Para los jugadores, el asunto no es meramente anecdótico. El tenis exige rutinas de concentración muy precisas y deja poco margen para estímulos inesperados. Un olor intenso puede provocar incomodidad, desviar la atención o generar dudas sobre si la situación debe comunicarse al juez de silla. La reacción de Sabalenka muestra que, al menos en determinadas circunstancias, una perturbación ambiental puede alcanzar el umbral suficiente para justificar una pausa oficial.
La dificultad para resolver el problema reside en que cualquier respuesta debe equilibrar varios intereses. Una intervención excesiva podría ralentizar el partido o convertir una distracción puntual en un incidente mayor. Ignorarla, por el contrario, transmitiría a las jugadoras que deben soportar condiciones que el torneo no toleraría si se produjeran dentro de las gradas, como el humo de un cigarrillo o una conducta deliberadamente perturbadora.
Un detalle revelador en un torneo de máxima exposición
La victoria de Sabalenka hizo que la incidencia quedara en segundo plano desde el punto de vista deportivo, pero su valor informativo va más allá del resultado. En un torneo seguido por millones de personas y disputado en una de las ciudades más densas del mundo, un episodio aparentemente menor puede revelar los límites de la organización y la complejidad de gestionar un recinto abierto a su entorno.
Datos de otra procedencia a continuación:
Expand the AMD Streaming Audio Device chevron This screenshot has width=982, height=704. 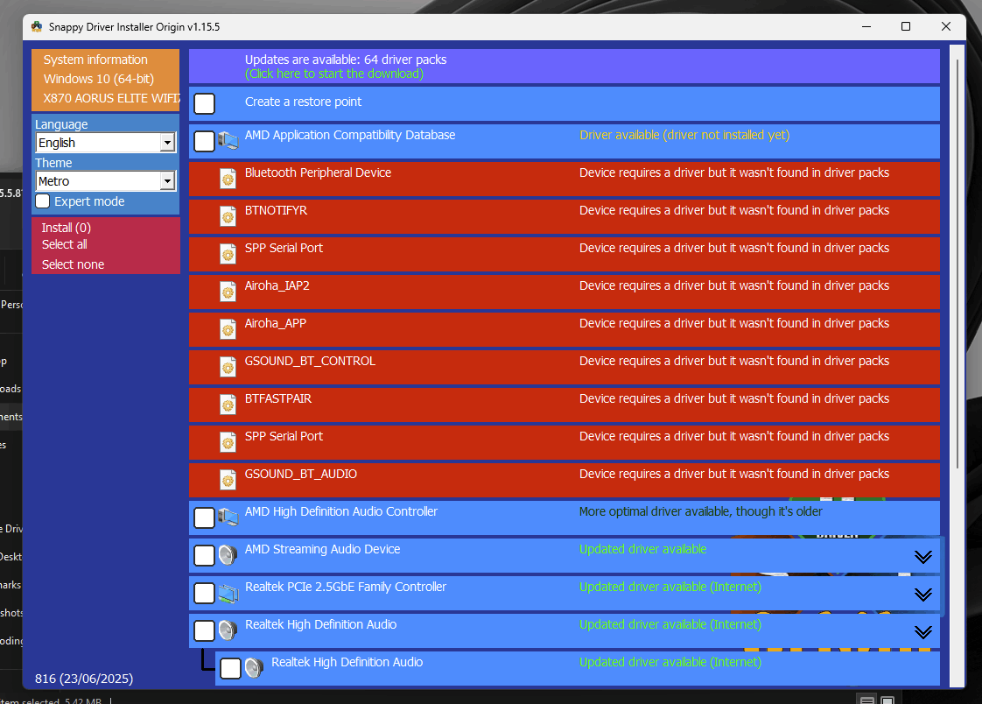923,555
Por ahora, no se informó de una medida específica adoptada durante el encuentro para localizar el origen del olor o impedir que volviera a llegar a la pista. La cuestión, sin embargo, probablemente seguirá apareciendo mientras persista la combinación de un gran parque público, una normativa estatal permisiva y un evento que exige condiciones de concentración extraordinarias.
Sabalenka terminó imponiéndose sin ceder un set y avanzó a la cuarta ronda. La escena de la jugadora deteniendo momentáneamente el partido para alertar sobre el olor quedó como una muestra de que, incluso en el escenario más controlado del tenis internacional, factores ajenos al juego pueden irrumpir en la competición y obligar a los organizadores a responder.